* ASSIGNMENT
Continue the forum thread below on swap usage under TrueNAS, starting after its final post. The listing that follows the thread is not part of it.

(SELECTED PASSAGE Opens)

Thanks! I’ll go ahead and add that after a while if we determine that is the right path to take. Rock solid today so far!
Yeah, just saying if you happen to reboot, you lose it so type it again. Glad to hear!
Update- still running well with swappiness at 0 and other things at defaults.
Boot drive is also quiet and not getting hit aggressively.
Did a quick load test via some SMB and NFS shares, UI stayed performant during these tests. Used fio to do some more load tests directly on the truenas box via ssh, everything continued to run fine.
I set the var vm.swappiness
to 0 in sysctl under system settings/advanced- this solution is working well for me, so I want to be sure it persists whenever I reboot next.
Edit: it is still using a tiny bit of swap, but I’m fine with that as long as it isn’t affecting performance or hammering my boot drive, etc.
total used free shared buff/cache available
Mem: 228Gi 199Gi 29Gi 12Mi 328Mi 28Gi
Swap: 15Gi 1.2Gi 14Gi
This was after a reboot with swappiness=0
, and yet still it’s using 1.2 GiB of swap? Shouldn’t it be absolutely zero swap used?
Yea, that is the part which bothers me, should be zero ideally.
Did you swapoff/swapon as I suggested? Or just left it as it was before, where you already had swap?
I didn’t reboot, and I didn’t swapoff/swapon. I’ll do the swapoff/swapon real quick- that should take it to zero.
Done!
root@storage01[~]# swapon -s
Filename Type Size Used Priority
/dev/dm-0 partition 16777212 1211860 -2
root@storage01[~]# swapoff -a
root@storage01[~]# swapon /dev/dm-0
root@storage01[~]# free -mh
total used free shared buff/cache available
Mem: 228Gi 213Gi 15Gi 99Mi 332Mi 15Gi
Swap: 15Gi 0B 15Gi
Beginning to get déjà vu
Which just shows that Core was not always perfect either
Update- still no swap usage. Woot woot!

(SELECTED PASSAGE Closes)
(RAW DATA Opens)

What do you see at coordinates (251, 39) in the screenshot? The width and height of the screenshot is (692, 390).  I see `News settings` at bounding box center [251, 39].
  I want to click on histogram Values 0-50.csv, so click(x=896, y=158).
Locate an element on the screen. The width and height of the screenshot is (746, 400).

(RAW DATA Closes)

* OUTPUT FOR THIS EXERCISE
root@storage01[~]# free -mh
total used free shared buff/cache available
Mem: 228Gi 216Gi 12Gi 99Mi 372Mi 12Gi
Swap: 15Gi 0B 15Gi
root@storage01[~]# arc_summary | head -13 | tail -3
Target size (adaptive): 89.4 % 203.1 GiB
Min size (hard limit): 3.1 % 7.1 GiB
Max size (high water): 31:1 227.2 GiB
No.
NO.
NOOOOOOOOOOOO!!!
This can’t be happening. I will not stand for this! I cannot allow SCALE to win! CORE WILL NEVER DIE!
@brywhi: Please update your post and fabricate how everything is breaking, and aggressively swapping, and the ARC caused mold to grow in your house.
Solid over the weekend, still no swappage.
Cross-posting for visibility.
We can confirm that the significant contributor to the issue that has been reported in this thread and others is related to a Linux kernel change in 6.6. While swap adjustments proposed can mitigate the issue to some degree, the multi-gen LRU code in question will be disabled by default in a subsequent Dragonfish patch release, and should resolve the problem. This can be done in advance following the directions below from @mav. Thanks to all of the community members who helped by reporting the issue which aided in reaching the root cause. Additional feedback is welcome from those who apply the change below.
We’ve got some bad news.
@brywhi just DM’d me in private. With his permission, I’ll share his message:
Hm… there’s a fine line between humour and trolling…
Hahaha this is awesome thanks for the laugh!
Perfect, thanks for the info
I hope that someone will feedback this clash between Open ZFS and MGLRU to both the Linux Kernel folks and the Open ZFS folks (and maybe the major Linux distros that support ZFS) so that:
- Any other (non-TrueNAS) users of ZFS can be warned about the current issue.
- The Linux Kernel and / or ZFS code can be tweaked so that they play well together.
Hi @Protopia
We are in conversation with the developer, and have been testing some proposed patches and providing feedback.
This is awesome news @patrickkeane , good work tracking it down. It never made sense to me that arc was doing what harm it was doing without other issues being involved. I am glad the true issue has been found!